Examples | Regression Models (Level M)

Protein in pregnancy

Continuing the example from last lecture with data

Data: \((y_i,x_i) \quad i=1,\dots,19\)

Model: \(E(Y_i) = \alpha+\beta x_i\)

We now are asked to:

Construct a confidence interval for \(\beta\) to test it’s significant.
Predict a future observation of protein level in a health women at \(x=27\) weeks.

To answer the questions we will need the following:

\[\mathbf{X} =\left( \begin{array}{cc} 1 & x_1 \\ . & . \\ . & . \\ . & . \\ . & . \\ 1 & x_n \\ \end{array} \right)\]

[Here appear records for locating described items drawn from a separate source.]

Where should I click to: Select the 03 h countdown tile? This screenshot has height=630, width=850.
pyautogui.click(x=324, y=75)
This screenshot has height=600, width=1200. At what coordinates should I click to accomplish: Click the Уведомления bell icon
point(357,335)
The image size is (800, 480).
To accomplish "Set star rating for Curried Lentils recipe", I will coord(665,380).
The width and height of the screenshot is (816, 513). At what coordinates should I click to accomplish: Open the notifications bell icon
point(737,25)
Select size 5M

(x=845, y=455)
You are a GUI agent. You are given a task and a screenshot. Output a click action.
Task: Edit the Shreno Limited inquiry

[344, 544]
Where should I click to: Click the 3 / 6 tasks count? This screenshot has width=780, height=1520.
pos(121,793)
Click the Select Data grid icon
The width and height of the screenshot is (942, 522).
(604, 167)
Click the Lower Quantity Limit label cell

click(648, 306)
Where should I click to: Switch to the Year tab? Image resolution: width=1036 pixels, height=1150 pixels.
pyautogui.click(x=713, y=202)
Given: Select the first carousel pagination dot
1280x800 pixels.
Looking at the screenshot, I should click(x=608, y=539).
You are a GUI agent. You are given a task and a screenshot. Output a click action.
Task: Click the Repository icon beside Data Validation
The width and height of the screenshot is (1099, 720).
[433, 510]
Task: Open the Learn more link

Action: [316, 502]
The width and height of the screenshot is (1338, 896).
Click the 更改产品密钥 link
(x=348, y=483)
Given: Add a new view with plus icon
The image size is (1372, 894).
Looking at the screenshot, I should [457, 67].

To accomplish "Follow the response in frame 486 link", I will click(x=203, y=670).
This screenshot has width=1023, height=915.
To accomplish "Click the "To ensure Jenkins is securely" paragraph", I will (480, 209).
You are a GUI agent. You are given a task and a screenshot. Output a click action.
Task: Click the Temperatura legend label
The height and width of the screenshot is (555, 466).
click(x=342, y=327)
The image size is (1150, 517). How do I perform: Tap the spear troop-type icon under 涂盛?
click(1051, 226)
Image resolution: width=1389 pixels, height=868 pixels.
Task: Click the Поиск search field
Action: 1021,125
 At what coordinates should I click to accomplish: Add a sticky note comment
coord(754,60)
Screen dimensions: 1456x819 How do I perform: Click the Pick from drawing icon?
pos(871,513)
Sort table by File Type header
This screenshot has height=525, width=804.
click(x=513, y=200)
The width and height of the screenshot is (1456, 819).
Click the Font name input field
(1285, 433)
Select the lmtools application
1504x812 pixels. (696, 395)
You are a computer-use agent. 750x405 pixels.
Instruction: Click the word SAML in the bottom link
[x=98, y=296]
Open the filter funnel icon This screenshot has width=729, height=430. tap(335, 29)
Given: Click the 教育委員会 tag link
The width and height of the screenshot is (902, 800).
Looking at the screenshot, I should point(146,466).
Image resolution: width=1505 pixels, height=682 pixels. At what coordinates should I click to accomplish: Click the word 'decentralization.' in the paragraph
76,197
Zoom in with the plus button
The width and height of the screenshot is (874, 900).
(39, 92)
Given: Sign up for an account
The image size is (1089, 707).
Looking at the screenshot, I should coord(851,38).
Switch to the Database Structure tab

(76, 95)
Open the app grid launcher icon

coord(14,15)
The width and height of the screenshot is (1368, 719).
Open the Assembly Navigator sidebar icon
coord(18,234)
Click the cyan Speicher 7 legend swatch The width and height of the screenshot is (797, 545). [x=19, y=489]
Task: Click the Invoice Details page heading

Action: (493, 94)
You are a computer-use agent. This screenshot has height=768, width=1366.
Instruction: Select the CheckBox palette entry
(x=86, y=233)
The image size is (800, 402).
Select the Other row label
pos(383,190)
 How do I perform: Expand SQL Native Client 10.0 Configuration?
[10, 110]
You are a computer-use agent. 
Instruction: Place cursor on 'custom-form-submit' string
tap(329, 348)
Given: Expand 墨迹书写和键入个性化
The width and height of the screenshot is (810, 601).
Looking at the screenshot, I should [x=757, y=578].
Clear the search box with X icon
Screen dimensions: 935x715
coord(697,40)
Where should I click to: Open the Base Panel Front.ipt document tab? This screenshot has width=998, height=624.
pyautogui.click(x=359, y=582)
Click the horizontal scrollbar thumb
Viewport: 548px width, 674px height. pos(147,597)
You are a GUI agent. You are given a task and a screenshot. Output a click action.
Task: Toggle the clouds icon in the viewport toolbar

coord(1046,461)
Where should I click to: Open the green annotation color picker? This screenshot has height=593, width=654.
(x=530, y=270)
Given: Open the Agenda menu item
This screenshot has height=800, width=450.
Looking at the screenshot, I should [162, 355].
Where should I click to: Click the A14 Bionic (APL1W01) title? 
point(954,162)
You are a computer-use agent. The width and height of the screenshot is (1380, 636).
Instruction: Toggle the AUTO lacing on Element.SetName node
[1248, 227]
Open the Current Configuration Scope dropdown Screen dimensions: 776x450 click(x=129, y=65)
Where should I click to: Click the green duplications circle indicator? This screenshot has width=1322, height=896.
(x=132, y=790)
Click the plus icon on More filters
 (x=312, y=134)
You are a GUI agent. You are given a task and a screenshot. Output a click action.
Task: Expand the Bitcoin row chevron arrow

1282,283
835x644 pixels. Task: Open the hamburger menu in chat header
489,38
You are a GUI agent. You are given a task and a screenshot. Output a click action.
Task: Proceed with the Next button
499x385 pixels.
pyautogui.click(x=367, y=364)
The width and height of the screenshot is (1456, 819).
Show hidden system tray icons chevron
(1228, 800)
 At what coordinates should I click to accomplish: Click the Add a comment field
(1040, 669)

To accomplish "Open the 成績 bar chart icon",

\[\begin{aligned} (\mathbf{X}^T\mathbf{X}) &= \left( \begin{array}{cc} n & \sum_{i=1}^n x_i \\ \sum_{i=1}^n x_i & \sum_{i=1}^n x_i^2 \\ \end{array} \right) =\left( \begin{array}{cc} 19 & 456 \\ 456 & 12164 \\ \end{array} \right)\\ (\mathbf{X}^T\mathbf{X})^{-1} &= \left( \begin{array}{cc} 0.524763 & -0.019672\\ -0.019672 & 0.000820 \\ \end{array} \right)\quad \quad \quad \quad \quad \quad \quad (2)\\\end{aligned}\]

and the R output

pregnancy<-read.csv("week6/Lecture12/PROTEIN.CSV",header=T)
fit1<-lm(formula = Protein ~ Gestation,data=pregnancy)
summary(fit1)

## 
## Call:
## lm(formula = Protein ~ Gestation, data = pregnancy)
## 
## Residuals:
##      Min       1Q   Median       3Q      Max 
## -0.16853 -0.08720 -0.01009  0.08578  0.20422 
## 
## Coefficients:
##             Estimate Std. Error t value Pr(>|t|)    
## (Intercept) 0.201738   0.083363   2.420    0.027 *  
## Gestation   0.022844   0.003295   6.934 2.42e-06 ***
## ---
## Signif. codes:  0 '***' 0.001 '**' 0.01 '*' 0.05 '.' 0.1 ' ' 1
## 
## Residual standard error: 0.1151 on 17 degrees of freedom
## Multiple R-squared:  0.7388, Adjusted R-squared:  0.7234 
## F-statistic: 48.08 on 1 and 17 DF,  p-value: 2.416e-06

Confidence Interval

So, a 95% C.I. for \(\beta\) is

\[0.0228\pm t(17;0.975)\sqrt{\frac{0.2251}{17}\mathbf{b}^T(\mathbf{X}^T\mathbf{X})^{-1}\mathbf{b}}\]

and since \(\mathbf{b} = \left( \begin{array}{c} 0 \\ 1 \\ \end{array} \right)\) ie

\[\begin{aligned} 0.0228 &\pm& 2.11\sqrt{\frac{0.2251}{17}0.000820}\\ 0.0228 &\pm& 2.11(0.003295)\end{aligned}\]

i.e. \(0.0228 \pm 0.0070\),

i.e. (0.016, 0.030)

\(\newline\) The fact that this interval contains only positive values tells us that there is clear evidence that the average level of protein increases with gestation. The coefficient for \(\beta\) is highly likely to lie somewhere between 0.02 and 0.03.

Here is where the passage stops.